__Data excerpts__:
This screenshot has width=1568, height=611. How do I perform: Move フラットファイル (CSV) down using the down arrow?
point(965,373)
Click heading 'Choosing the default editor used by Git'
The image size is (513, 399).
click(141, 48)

__How to complete this task__: Each record above must be output without any alteration.

__Response box__:
This screenshot has width=1568, height=611. How do I perform: Move フラットファイル (CSV) down using the down arrow?
point(965,373)
Click heading 'Choosing the default editor used by Git'
The image size is (513, 399).
click(141, 48)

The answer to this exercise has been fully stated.